In the records below, the part to copy starts at the line containing "Image resolution: width=1101" and goes to the last line; output it exactly, without pictures.

(Material supplied Opens)

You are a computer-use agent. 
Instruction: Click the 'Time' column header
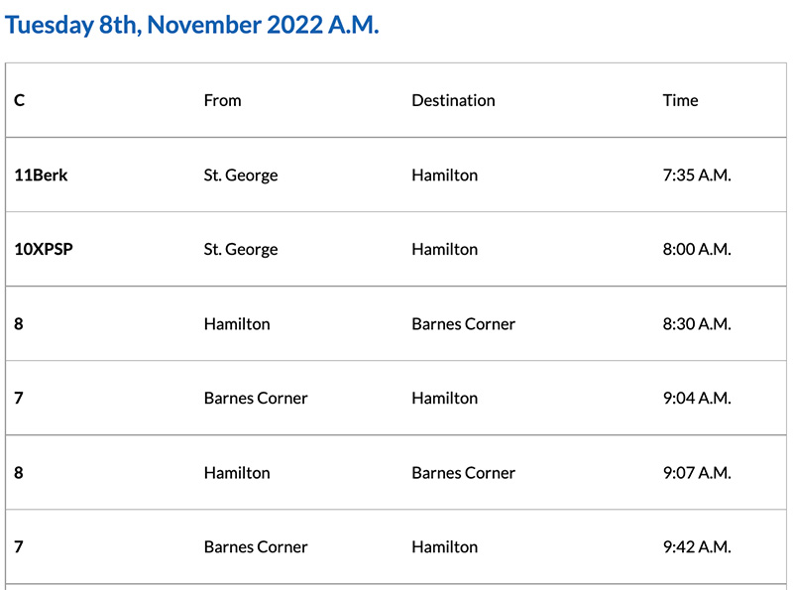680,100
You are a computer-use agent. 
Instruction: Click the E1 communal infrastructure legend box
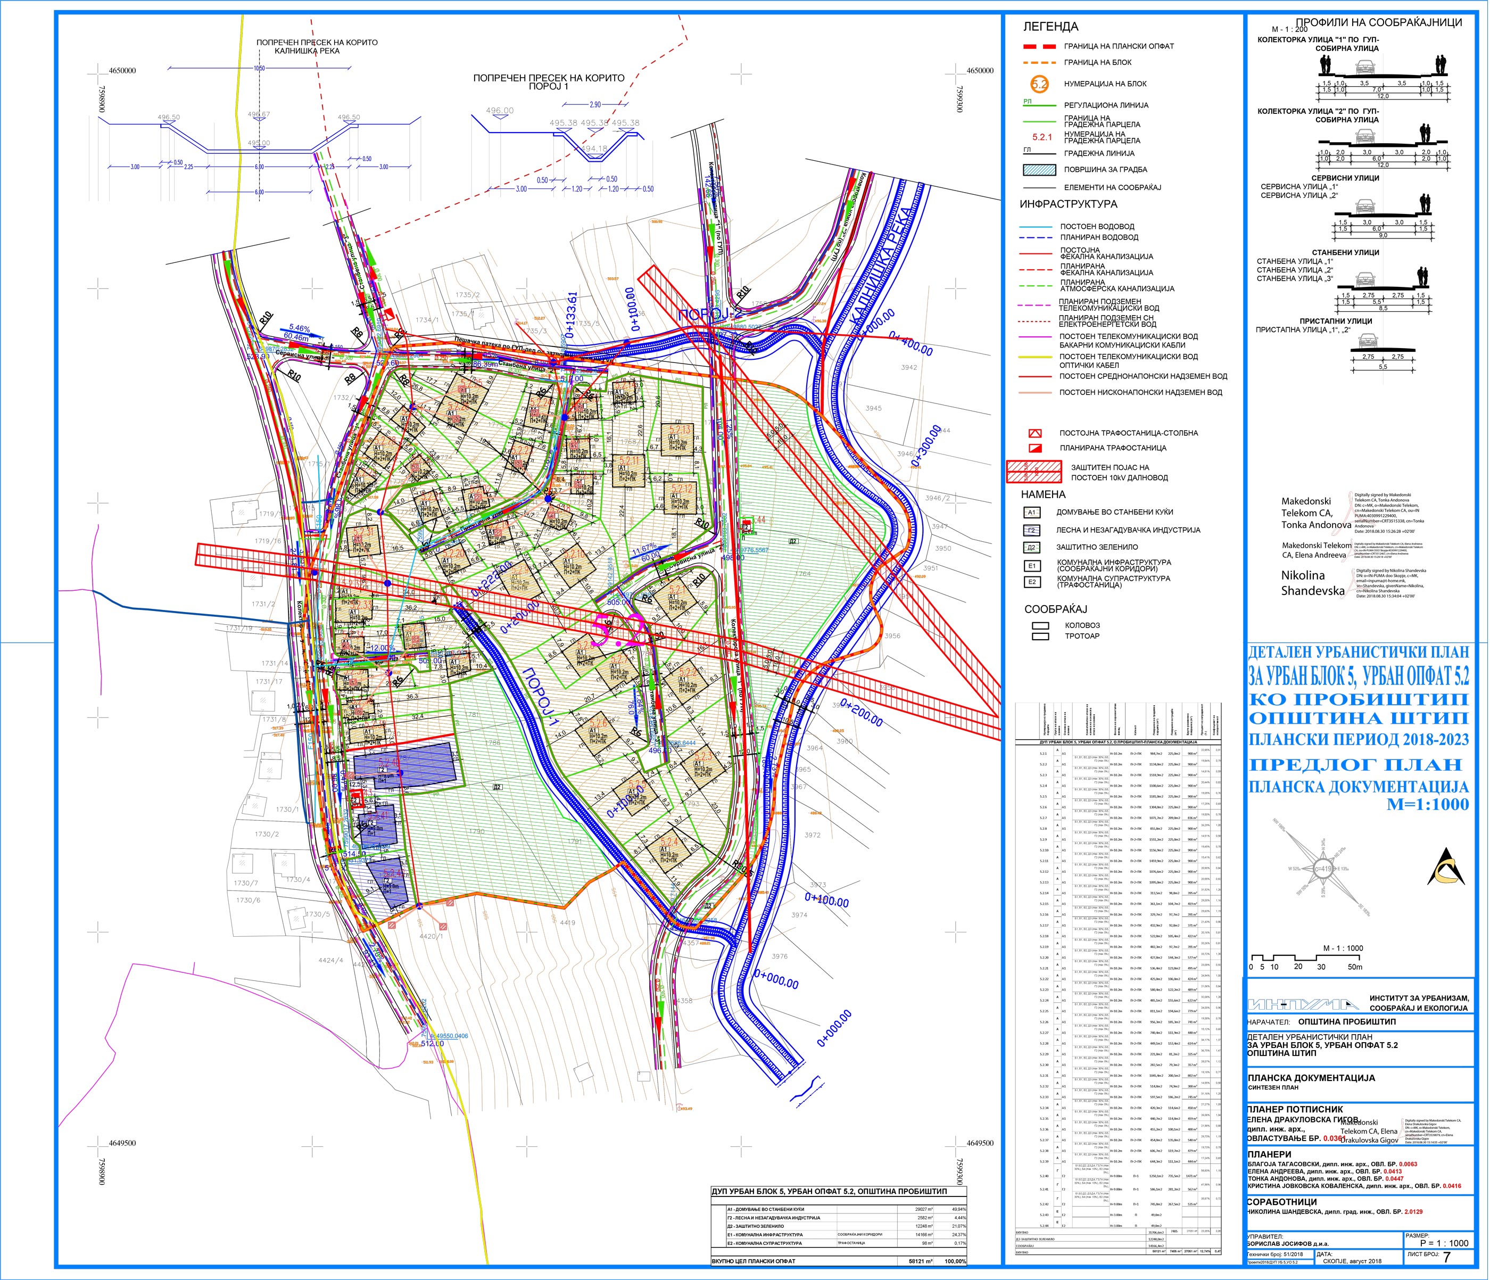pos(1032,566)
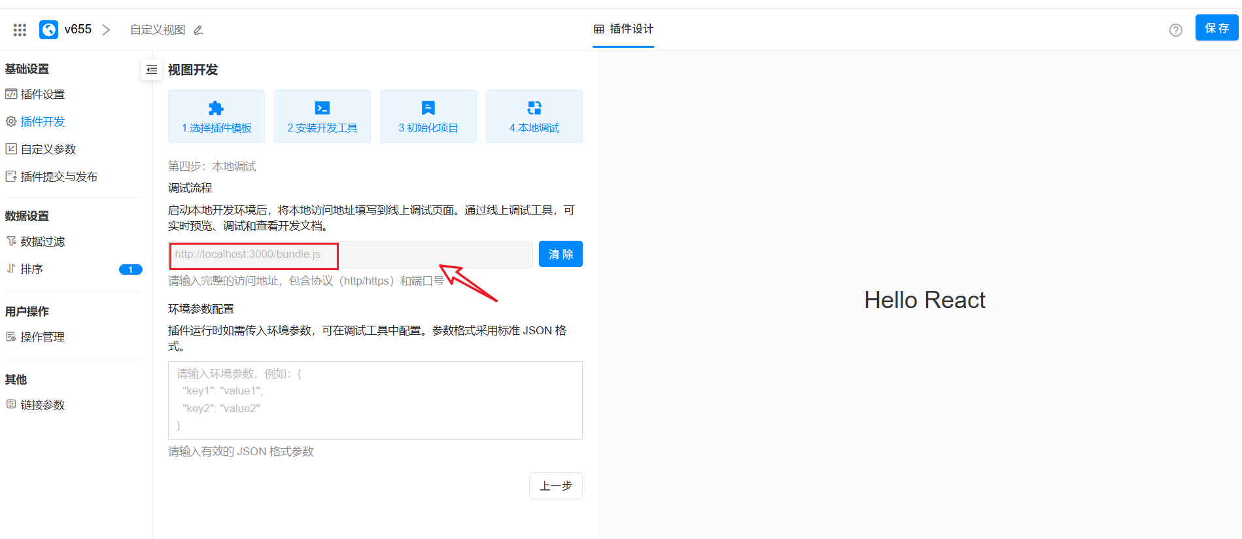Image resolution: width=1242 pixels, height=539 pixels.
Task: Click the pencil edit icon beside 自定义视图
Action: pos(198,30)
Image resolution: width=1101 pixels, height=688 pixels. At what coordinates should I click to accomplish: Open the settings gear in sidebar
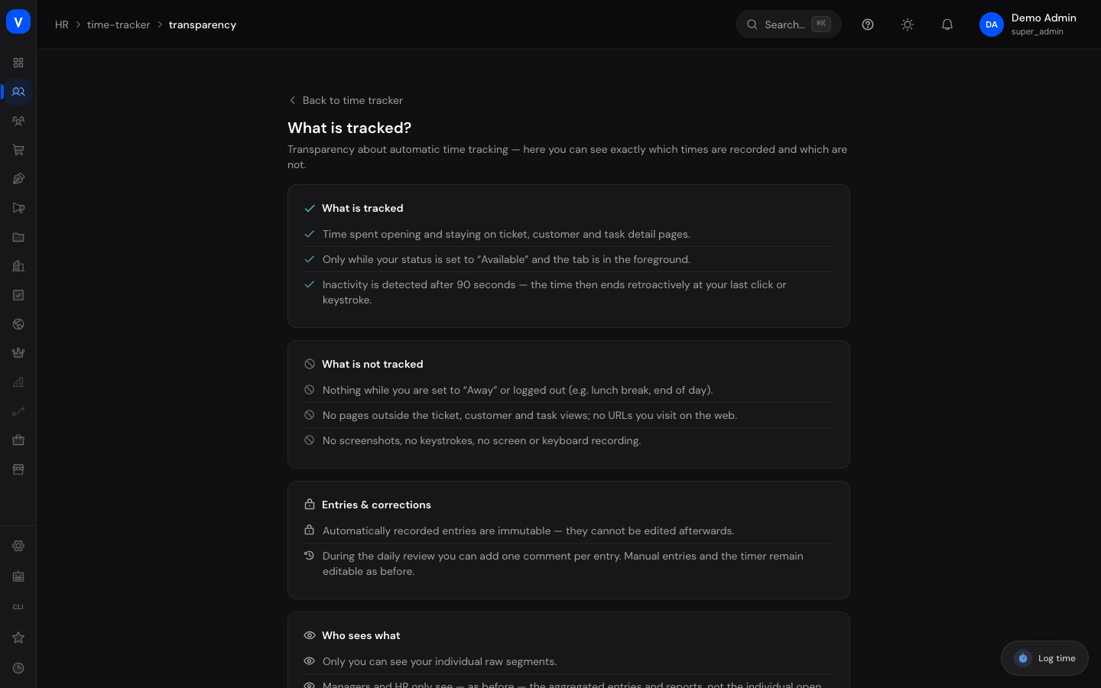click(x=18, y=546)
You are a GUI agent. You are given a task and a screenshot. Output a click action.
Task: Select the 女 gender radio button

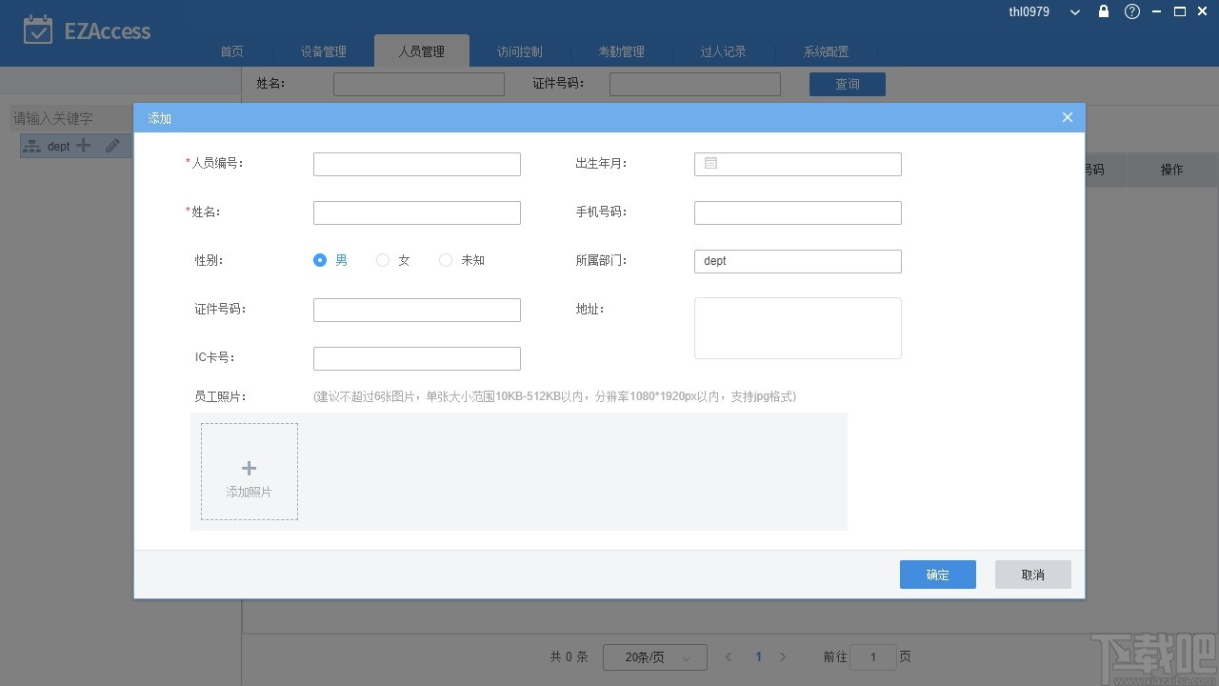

(Material supplied Closes)

— Answer to this problem —
Image resolution: width=1101 pixels, height=688 pixels. At what coordinates should I click to accomplish: Open the settings gear in sidebar
click(x=18, y=546)
You are a GUI agent. You are given a task and a screenshot. Output a click action.
Task: Select the 女 gender radio button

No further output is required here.